Stored dataset items
_ _ _

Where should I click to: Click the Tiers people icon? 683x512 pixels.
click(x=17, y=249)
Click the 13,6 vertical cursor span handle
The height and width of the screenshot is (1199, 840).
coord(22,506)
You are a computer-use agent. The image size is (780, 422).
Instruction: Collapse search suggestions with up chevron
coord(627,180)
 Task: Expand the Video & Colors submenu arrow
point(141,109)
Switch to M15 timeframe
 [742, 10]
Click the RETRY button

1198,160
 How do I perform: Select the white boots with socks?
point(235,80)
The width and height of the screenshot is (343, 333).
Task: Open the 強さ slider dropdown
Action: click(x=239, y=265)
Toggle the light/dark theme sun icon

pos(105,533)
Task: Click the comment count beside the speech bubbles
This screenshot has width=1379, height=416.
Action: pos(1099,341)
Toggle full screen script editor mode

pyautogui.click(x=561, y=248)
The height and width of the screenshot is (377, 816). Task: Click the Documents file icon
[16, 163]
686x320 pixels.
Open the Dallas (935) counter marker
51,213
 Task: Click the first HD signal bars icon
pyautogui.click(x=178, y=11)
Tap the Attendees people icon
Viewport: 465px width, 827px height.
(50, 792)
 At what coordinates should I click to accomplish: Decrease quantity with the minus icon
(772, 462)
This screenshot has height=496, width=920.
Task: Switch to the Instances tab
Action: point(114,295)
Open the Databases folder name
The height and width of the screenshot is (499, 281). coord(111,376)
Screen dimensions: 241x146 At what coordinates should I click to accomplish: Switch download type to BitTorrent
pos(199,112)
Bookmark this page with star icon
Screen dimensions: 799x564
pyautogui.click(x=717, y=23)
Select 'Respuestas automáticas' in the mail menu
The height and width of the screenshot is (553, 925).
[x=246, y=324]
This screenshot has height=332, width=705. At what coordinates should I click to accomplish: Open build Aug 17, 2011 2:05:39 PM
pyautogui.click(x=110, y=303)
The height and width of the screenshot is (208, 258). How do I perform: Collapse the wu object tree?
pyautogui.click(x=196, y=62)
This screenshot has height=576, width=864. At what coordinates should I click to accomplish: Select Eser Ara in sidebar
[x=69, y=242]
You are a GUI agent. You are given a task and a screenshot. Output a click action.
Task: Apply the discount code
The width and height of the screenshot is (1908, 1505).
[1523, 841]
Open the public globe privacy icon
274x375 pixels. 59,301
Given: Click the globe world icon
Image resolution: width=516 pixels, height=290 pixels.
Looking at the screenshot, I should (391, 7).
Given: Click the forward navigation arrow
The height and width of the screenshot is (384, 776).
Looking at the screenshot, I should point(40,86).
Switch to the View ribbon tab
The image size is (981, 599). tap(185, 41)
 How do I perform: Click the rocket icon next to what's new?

_ _ _

■ **What the task requires**: Identify every line in the data above that contains the string "arrow", and copy each of those lines in full.

■ **Exercise response**:
 Task: Expand the Video & Colors submenu arrow
Given: Click the forward navigation arrow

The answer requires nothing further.